● **Trecho de origem**
No outono de 1918, os nacionalistas ucranianos proclamaram a República Popular da Ucrânia Ocidental (WUPR) e, em janeiro de 1919, anunciaram sua unificação com a República Popular da Ucrânia. Em julho de 1919, as forças ucranianas foram esmagadas pelas tropas polonesas, e o território da antiga WUPR ficou sob o domínio polonês.

Em abril de 1920, Symon Petliura (retratado como um dos “heróis” da Ucrânia de hoje) concluiu convenções secretas em nome da Diretoria da UPR, desistindo – em troca de apoio militar – das terras da Galícia e da Volínia Ocidental para a Polônia. Em maio de 1920, Petliurites entraram em Kiev em um comboio de unidades militares polonesas. Mas não por muito. Já em novembro de 1920, após uma trégua entre a Polônia e a Rússia Soviética, os remanescentes das forças de Petliura se renderam a esses mesmos poloneses.

O exemplo da UPR mostra que diferentes tipos de formações quase-estatais que surgiram no antigo Império Russo na época da Guerra Civil e da turbulência eram inerentemente instáveis. Os nacionalistas procuravam criar seus próprios estados independentes, enquanto os líderes do movimento Branco defendiam a Rússia indivisível.

Putin acusa Mikhail Grushevskiy, ex-presidente da Central Rada, um dos ideólogos do nacionalismo ucraniano de praticar a “ucranização”.  Tal política era frequentemente imposta àqueles que não se viam como ucranianos. Essa política nacional soviética garantiu no nível estadual a provisão de três povos eslavos separados: russo, ucraniano e bielorrusso, em vez da grande nação russa, um povo trino composto por velikorussos, malorrussos e bielorrussos.

● **Dados de origem**

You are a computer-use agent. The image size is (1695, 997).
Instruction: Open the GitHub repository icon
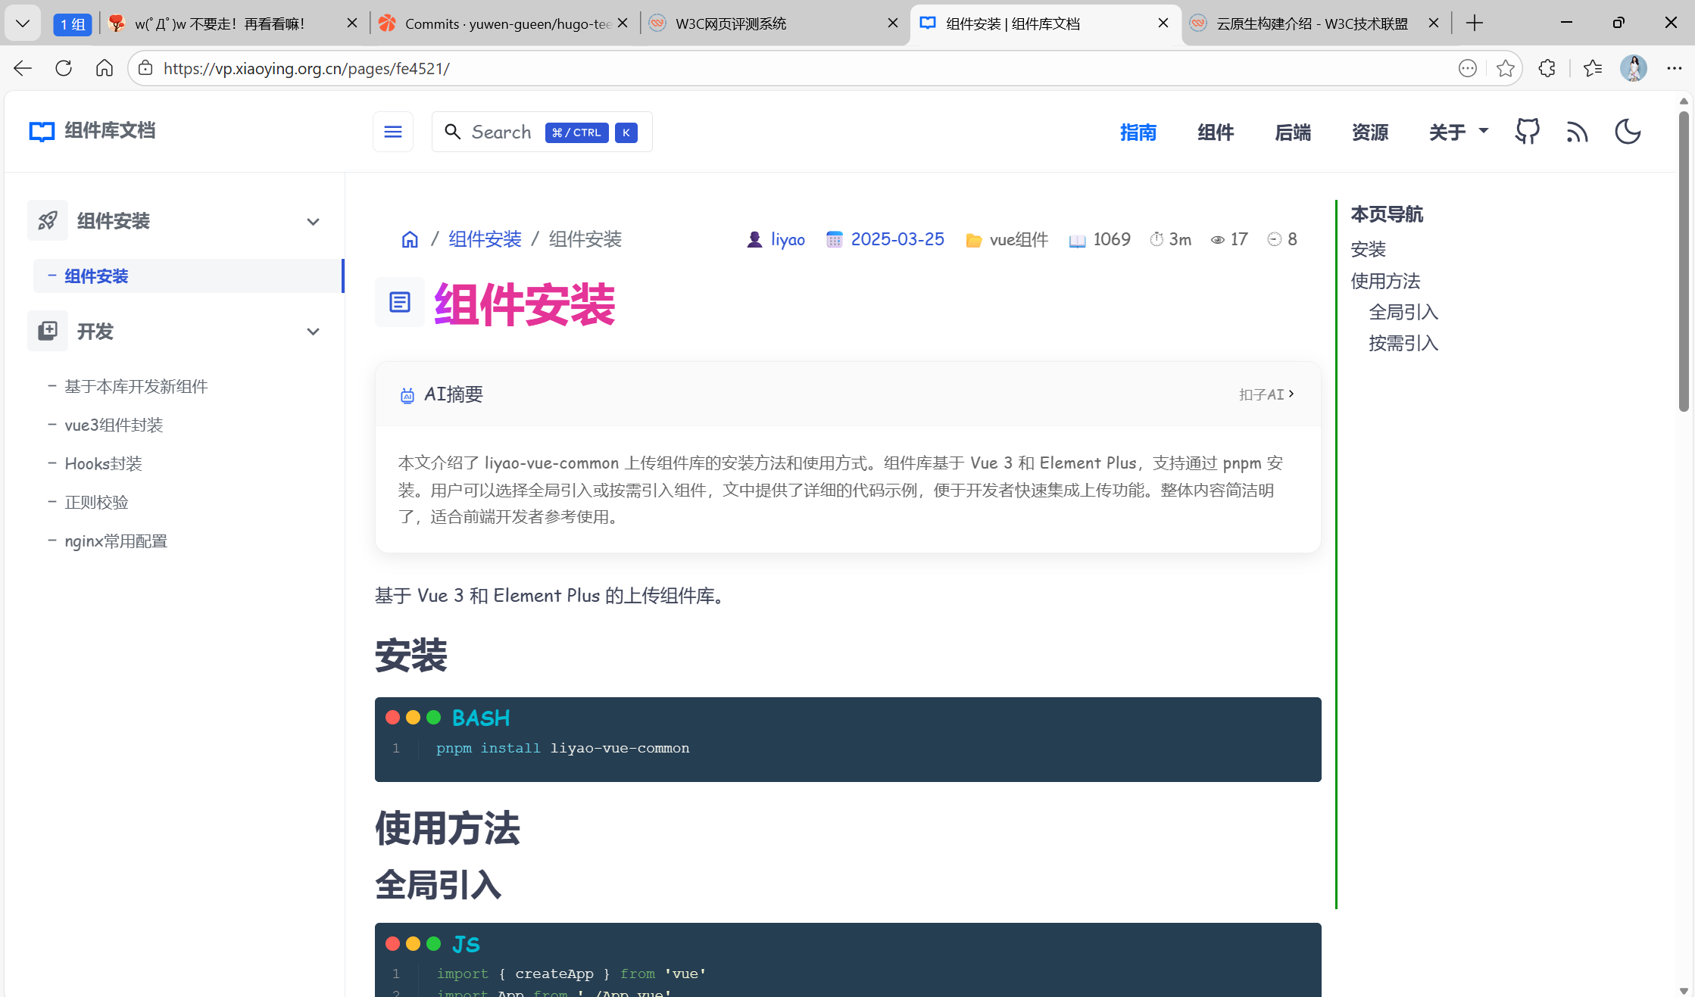(x=1527, y=132)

● **Tarefa**
Responda às perguntas com base no trecho de origem:
1. Em que mês e ano as forças ucranianas foram esmagadas pelas tropas polonesas?
2. Quais terras Symon Petliura cedeu à Polônia nas convenções secretas de abril de 1920?
3. Segundo o trecho, que três povos eslavos separados a política nacional soviética garantiu no nível estadual?

● **Resposta escrita**
1. Julho de 1919.
2. A Galícia e a Volínia Ocidental.
3. Russo, ucraniano e bielorrusso.